*To do:*
Reproduce each of the following entries word for word, changing nothing in any line.

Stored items
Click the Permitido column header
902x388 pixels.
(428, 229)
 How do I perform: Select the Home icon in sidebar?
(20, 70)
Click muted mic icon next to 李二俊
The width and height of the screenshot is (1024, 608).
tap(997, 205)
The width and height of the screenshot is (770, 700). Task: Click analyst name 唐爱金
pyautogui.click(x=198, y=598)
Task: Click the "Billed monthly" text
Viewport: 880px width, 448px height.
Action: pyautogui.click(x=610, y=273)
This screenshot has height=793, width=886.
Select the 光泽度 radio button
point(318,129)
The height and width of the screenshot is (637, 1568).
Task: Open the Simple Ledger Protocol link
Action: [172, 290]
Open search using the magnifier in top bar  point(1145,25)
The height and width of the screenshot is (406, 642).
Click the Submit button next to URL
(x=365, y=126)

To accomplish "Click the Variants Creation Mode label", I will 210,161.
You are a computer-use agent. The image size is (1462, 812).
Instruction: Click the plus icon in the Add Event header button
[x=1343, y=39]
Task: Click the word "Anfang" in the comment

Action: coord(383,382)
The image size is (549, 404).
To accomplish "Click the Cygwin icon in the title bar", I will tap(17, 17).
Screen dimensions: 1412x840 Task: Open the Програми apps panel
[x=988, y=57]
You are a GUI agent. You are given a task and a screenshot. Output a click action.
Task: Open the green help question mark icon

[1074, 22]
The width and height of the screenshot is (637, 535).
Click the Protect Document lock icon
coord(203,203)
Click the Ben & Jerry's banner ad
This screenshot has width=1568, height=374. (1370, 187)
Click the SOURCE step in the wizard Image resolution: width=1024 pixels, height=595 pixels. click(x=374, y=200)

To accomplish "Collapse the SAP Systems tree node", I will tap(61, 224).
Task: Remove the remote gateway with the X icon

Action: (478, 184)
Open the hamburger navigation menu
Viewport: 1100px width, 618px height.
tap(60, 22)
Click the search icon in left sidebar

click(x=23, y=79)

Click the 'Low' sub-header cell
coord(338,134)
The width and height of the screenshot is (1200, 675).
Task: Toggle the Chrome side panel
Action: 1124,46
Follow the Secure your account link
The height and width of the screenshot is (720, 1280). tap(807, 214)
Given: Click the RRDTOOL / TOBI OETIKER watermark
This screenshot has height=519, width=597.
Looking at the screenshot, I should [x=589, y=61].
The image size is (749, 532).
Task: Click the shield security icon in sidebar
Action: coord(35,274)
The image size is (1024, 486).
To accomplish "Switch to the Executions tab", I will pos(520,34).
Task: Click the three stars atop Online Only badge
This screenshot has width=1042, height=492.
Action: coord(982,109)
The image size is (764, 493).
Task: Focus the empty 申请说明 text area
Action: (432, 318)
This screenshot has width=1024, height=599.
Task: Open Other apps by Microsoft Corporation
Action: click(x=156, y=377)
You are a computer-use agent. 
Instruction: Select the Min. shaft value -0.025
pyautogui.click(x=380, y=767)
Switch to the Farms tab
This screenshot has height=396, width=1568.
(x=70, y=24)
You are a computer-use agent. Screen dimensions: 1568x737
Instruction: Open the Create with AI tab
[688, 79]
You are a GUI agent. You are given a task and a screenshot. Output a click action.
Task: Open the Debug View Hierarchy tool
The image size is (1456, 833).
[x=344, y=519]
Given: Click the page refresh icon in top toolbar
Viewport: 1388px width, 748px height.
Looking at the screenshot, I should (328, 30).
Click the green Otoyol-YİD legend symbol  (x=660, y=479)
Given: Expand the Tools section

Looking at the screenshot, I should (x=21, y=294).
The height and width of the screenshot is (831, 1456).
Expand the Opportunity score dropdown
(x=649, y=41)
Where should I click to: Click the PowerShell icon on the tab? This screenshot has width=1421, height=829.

*Answer to this task:*
Click the Permitido column header
902x388 pixels.
(428, 229)
 How do I perform: Select the Home icon in sidebar?
(20, 70)
Click muted mic icon next to 李二俊
The width and height of the screenshot is (1024, 608).
tap(997, 205)
The width and height of the screenshot is (770, 700). Task: Click analyst name 唐爱金
pyautogui.click(x=198, y=598)
Task: Click the "Billed monthly" text
Viewport: 880px width, 448px height.
Action: pyautogui.click(x=610, y=273)
This screenshot has height=793, width=886.
Select the 光泽度 radio button
point(318,129)
The height and width of the screenshot is (637, 1568).
Task: Open the Simple Ledger Protocol link
Action: [172, 290]
Open search using the magnifier in top bar  point(1145,25)
The height and width of the screenshot is (406, 642).
Click the Submit button next to URL
(x=365, y=126)

To accomplish "Click the Variants Creation Mode label", I will 210,161.
You are a computer-use agent. The image size is (1462, 812).
Instruction: Click the plus icon in the Add Event header button
[x=1343, y=39]
Task: Click the word "Anfang" in the comment

Action: coord(383,382)
The image size is (549, 404).
To accomplish "Click the Cygwin icon in the title bar", I will tap(17, 17).
Screen dimensions: 1412x840 Task: Open the Програми apps panel
[x=988, y=57]
You are a GUI agent. You are given a task and a screenshot. Output a click action.
Task: Open the green help question mark icon

[1074, 22]
The width and height of the screenshot is (637, 535).
Click the Protect Document lock icon
coord(203,203)
Click the Ben & Jerry's banner ad
This screenshot has width=1568, height=374. (1370, 187)
Click the SOURCE step in the wizard Image resolution: width=1024 pixels, height=595 pixels. click(x=374, y=200)

To accomplish "Collapse the SAP Systems tree node", I will tap(61, 224).
Task: Remove the remote gateway with the X icon

Action: (478, 184)
Open the hamburger navigation menu
Viewport: 1100px width, 618px height.
tap(60, 22)
Click the search icon in left sidebar

click(x=23, y=79)

Click the 'Low' sub-header cell
coord(338,134)
The width and height of the screenshot is (1200, 675).
Task: Toggle the Chrome side panel
Action: 1124,46
Follow the Secure your account link
The height and width of the screenshot is (720, 1280). tap(807, 214)
Given: Click the RRDTOOL / TOBI OETIKER watermark
This screenshot has height=519, width=597.
Looking at the screenshot, I should [x=589, y=61].
The image size is (749, 532).
Task: Click the shield security icon in sidebar
Action: coord(35,274)
The image size is (1024, 486).
To accomplish "Switch to the Executions tab", I will pos(520,34).
Task: Click the three stars atop Online Only badge
This screenshot has width=1042, height=492.
Action: coord(982,109)
The image size is (764, 493).
Task: Focus the empty 申请说明 text area
Action: (432, 318)
This screenshot has width=1024, height=599.
Task: Open Other apps by Microsoft Corporation
Action: click(x=156, y=377)
You are a computer-use agent. 
Instruction: Select the Min. shaft value -0.025
pyautogui.click(x=380, y=767)
Switch to the Farms tab
This screenshot has height=396, width=1568.
(x=70, y=24)
You are a computer-use agent. Screen dimensions: 1568x737
Instruction: Open the Create with AI tab
[688, 79]
You are a GUI agent. You are given a task and a screenshot. Output a click action.
Task: Open the Debug View Hierarchy tool
The image size is (1456, 833).
[x=344, y=519]
Given: Click the page refresh icon in top toolbar
Viewport: 1388px width, 748px height.
Looking at the screenshot, I should (328, 30).
Click the green Otoyol-YİD legend symbol  (x=660, y=479)
Given: Expand the Tools section

Looking at the screenshot, I should (x=21, y=294).
The height and width of the screenshot is (831, 1456).
Expand the Opportunity score dropdown
(x=649, y=41)
Where should I click to: Click the PowerShell icon on the tab? This screenshot has width=1421, height=829.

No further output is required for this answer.